Prompt: Copy out, without changes, everything in the dataset records below from the line containing "dimension (281, 220)" down to the line containing "What do you see at coordinates (153, 678)", both of those lines included.

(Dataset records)
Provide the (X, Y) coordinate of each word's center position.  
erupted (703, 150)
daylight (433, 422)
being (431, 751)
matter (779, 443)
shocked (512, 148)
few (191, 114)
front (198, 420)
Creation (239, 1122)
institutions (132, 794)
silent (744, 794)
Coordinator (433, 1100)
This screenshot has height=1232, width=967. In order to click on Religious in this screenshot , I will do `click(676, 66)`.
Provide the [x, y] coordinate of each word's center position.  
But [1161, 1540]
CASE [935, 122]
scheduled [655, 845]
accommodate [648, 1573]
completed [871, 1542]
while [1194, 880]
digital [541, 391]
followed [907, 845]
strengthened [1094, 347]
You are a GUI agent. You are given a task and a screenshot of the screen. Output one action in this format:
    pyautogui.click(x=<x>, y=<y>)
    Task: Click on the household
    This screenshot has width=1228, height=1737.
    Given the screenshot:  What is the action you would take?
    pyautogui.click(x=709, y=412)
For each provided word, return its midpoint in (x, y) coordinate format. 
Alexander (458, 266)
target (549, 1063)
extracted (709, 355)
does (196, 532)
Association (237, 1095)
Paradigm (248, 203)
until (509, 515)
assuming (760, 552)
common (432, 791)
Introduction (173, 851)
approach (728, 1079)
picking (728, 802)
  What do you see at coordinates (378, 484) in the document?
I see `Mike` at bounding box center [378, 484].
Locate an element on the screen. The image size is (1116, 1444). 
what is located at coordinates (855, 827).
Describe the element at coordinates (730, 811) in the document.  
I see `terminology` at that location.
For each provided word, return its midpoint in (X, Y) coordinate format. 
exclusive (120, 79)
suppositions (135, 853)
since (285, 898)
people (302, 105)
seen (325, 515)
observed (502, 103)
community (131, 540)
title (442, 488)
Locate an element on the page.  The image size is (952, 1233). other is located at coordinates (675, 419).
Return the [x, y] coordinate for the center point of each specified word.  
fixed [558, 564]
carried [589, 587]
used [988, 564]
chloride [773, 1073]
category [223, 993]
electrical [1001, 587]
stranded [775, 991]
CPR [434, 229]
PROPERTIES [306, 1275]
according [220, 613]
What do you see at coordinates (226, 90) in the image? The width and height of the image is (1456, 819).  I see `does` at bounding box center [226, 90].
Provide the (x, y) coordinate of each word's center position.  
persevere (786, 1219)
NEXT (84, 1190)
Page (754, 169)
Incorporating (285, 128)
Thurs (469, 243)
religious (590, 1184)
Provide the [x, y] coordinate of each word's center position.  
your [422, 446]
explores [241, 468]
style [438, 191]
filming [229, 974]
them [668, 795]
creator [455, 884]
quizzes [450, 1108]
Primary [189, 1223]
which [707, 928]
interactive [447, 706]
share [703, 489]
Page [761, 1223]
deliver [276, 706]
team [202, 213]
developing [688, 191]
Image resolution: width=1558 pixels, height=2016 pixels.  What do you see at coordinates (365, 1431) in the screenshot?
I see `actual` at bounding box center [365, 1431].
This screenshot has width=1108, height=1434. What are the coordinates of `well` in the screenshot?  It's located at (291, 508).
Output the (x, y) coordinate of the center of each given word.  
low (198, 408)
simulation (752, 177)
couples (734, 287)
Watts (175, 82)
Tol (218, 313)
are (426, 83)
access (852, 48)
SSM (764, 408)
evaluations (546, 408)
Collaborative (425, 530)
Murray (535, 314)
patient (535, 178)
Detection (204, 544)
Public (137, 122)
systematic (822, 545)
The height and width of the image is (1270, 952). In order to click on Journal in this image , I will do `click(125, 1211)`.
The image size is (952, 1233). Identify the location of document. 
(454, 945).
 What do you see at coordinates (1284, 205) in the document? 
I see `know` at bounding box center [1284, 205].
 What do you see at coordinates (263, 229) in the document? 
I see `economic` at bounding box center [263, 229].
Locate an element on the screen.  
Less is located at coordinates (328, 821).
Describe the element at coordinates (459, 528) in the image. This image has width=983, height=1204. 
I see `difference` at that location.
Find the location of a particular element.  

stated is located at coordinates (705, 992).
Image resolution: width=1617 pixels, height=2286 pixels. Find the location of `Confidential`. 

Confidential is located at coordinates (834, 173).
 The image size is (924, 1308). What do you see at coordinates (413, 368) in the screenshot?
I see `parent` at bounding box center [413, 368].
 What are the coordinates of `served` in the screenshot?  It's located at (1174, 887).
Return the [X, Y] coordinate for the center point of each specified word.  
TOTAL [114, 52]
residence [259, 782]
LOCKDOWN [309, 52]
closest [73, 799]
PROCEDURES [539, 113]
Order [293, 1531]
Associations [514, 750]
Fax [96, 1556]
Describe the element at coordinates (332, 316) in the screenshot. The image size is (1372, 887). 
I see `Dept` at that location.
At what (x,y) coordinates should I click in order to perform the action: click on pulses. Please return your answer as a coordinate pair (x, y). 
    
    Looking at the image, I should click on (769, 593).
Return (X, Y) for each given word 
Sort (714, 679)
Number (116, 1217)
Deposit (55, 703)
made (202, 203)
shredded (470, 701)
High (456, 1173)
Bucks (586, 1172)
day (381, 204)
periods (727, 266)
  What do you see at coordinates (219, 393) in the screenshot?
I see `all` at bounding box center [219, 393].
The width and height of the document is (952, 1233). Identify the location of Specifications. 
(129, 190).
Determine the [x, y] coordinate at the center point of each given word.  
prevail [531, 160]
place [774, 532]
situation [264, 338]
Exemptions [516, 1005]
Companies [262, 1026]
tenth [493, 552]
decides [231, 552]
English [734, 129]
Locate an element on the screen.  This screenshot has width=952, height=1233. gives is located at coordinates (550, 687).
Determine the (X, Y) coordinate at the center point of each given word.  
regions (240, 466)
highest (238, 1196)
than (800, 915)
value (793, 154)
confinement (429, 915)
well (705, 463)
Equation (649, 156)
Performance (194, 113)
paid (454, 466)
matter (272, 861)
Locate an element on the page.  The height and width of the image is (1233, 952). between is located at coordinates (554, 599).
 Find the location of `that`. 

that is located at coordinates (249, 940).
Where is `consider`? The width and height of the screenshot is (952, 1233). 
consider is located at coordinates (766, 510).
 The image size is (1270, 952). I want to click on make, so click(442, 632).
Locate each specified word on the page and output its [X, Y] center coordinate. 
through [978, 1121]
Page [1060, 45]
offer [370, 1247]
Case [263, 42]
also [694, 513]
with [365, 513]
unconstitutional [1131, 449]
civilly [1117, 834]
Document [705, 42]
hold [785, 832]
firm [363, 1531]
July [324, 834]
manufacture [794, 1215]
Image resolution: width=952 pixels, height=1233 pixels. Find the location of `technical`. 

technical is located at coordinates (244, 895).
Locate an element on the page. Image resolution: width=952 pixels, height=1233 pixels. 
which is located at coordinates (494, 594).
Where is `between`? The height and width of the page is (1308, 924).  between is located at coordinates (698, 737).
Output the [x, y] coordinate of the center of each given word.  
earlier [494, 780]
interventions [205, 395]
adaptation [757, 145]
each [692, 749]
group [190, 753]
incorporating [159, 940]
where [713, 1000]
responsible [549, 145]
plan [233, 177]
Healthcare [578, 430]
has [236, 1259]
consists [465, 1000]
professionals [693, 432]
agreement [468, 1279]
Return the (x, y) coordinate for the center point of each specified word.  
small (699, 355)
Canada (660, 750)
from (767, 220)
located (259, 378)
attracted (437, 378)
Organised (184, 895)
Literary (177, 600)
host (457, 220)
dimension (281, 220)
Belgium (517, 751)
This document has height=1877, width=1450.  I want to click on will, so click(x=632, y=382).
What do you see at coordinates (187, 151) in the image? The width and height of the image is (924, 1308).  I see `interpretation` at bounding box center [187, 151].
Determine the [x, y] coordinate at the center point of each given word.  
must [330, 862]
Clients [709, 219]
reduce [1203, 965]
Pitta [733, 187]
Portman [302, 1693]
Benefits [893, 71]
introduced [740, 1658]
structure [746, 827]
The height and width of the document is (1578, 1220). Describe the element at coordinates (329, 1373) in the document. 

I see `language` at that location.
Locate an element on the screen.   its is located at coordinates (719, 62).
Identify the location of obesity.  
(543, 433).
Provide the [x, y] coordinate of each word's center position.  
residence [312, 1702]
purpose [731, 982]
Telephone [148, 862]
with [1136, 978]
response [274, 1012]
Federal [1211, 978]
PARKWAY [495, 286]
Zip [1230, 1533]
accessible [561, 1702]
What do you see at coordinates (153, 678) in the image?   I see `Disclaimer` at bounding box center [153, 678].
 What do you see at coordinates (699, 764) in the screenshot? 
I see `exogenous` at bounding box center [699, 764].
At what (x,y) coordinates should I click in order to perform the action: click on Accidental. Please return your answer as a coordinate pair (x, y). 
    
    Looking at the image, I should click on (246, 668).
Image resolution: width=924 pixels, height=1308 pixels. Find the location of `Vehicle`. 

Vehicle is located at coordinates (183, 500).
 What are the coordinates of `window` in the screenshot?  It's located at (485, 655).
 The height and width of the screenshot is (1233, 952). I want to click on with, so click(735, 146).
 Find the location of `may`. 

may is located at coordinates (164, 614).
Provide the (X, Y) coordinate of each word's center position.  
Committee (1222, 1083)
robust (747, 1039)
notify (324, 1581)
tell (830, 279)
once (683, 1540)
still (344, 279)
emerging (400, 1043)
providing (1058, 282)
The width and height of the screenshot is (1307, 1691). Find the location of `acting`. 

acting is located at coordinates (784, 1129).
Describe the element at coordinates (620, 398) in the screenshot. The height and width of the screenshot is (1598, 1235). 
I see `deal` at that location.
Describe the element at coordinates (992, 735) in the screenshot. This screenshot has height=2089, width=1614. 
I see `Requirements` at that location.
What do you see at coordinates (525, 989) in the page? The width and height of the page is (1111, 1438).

Right answer:
dimension (281, 220)
Belgium (517, 751)
This document has height=1877, width=1450.  I want to click on will, so click(x=632, y=382).
What do you see at coordinates (187, 151) in the image? The width and height of the image is (924, 1308).  I see `interpretation` at bounding box center [187, 151].
Determine the [x, y] coordinate at the center point of each given word.  
must [330, 862]
Clients [709, 219]
reduce [1203, 965]
Pitta [733, 187]
Portman [302, 1693]
Benefits [893, 71]
introduced [740, 1658]
structure [746, 827]
The height and width of the document is (1578, 1220). Describe the element at coordinates (329, 1373) in the document. 

I see `language` at that location.
Locate an element on the screen.   its is located at coordinates (719, 62).
Identify the location of obesity.  
(543, 433).
Provide the [x, y] coordinate of each word's center position.  
residence [312, 1702]
purpose [731, 982]
Telephone [148, 862]
with [1136, 978]
response [274, 1012]
Federal [1211, 978]
PARKWAY [495, 286]
Zip [1230, 1533]
accessible [561, 1702]
What do you see at coordinates (153, 678) in the image?   I see `Disclaimer` at bounding box center [153, 678].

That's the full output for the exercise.